En plus des nouveaux contrats de travail, les directions réclament une prime COVID comme celles ayant été accordées aux gestionnaires du réseau de la santé. Le ministère de l’Éducation et le Secrétariat du Conseil du trésor restent insensibles à ce jour à ces demandes. Les ministres Jean-François Roberge (Éducation) et Sonia LeBel (Conseil du trésor) ont décliné nos demandes d’entrevue à ce sujet.

« Sentiment d’injustice »

« Les directions d’école vivent un sentiment d’injustice », affirme Emmanuel Poirel, professeur à la Faculté des sciences de l’éducation de l’Université de Montréal.

Lui et son équipe mènent une enquête sur les conditions de travail des directions d’établissement. Le professeur indique que ce corps d’emploi est à la fois le plus éprouvé par les soubresauts de la pandémie dans le milieu scolaire et le plus stimulant pour des candidats en quête de défis. « Ce sont des gens qui ont une grande éthique professionnelle. Ils se sentent responsables » du bon fonctionnement des écoles et de la réussite des élèves, explique Emmanuel Poirel.

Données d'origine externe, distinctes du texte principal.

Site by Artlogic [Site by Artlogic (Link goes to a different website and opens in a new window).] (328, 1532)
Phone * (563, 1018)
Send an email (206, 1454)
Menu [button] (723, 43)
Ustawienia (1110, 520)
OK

Le groupe de recherche du professeur a interrogé 1157 directions d’école ou directions adjointes (soit environ le tiers du total au Québec) au moyen d’un questionnaire en ligne distribué tout juste avant le début de la pandémie. Au début de l’année 2020, 98 % d’entre elles notaient travailler intensément et 87 % mentionnaient que les exigences émotionnelles du travail étaient très importantes.

L’équipe d’Emmanuel Poirel a distribué d’autres questionnaires au cours des dernières semaines, mais il est clair, selon le professeur, que les conditions de travail des directions d’école sont devenues plus difficiles avec la pandémie. Les directeurs et directrices doivent gérer les mesures sanitaires qui changent tout le temps, l’anxiété du personnel et des parents, la santé mentale et la réussite des élèves, et les innombrables absences dues à la COVID-19.

Le choc du métier

 

« Plusieurs n’ont pas d’adjoint à cause de la pénurie de personnel. Ils doivent gérer tout seuls une quarantaine d’employés en plus de toutes les autres responsabilités. Il y a des petites entreprises qui ont beaucoup plus de gestionnaires », souligne Emmanuel Poirel.

Les directions d’école ont obtenu l’an dernier 10 jours de « congé COVID », dont la moitié était monnayable. Ils réclament cette année une compensation financière, parce qu’ils peuvent difficilement prendre congé à cause de la surcharge de travail.

Kathleen Legault, présidente de l’Association montréalaise des directions d’établissement scolaire (AMDES), rapporte que de jeunes directeurs et directrices d’école vivent un choc en constatant les défis du métier. « Il y a des directions adjointes qui envisagent de revenir à l’enseignement », dit-elle.

L’explosion du nombre d’enseignants non légalement qualifiés — à cause de la pénurie — alourdit la charge de travail des directions, qui doivent former « sur le tas » ces nouveaux professeurs. La difficulté de se loger à Montréal décourage aussi des candidats qui préfèrent se tourner vers les banlieues, où les coûts du logement sont moins dissuasifs, souligne Kathleen Legault.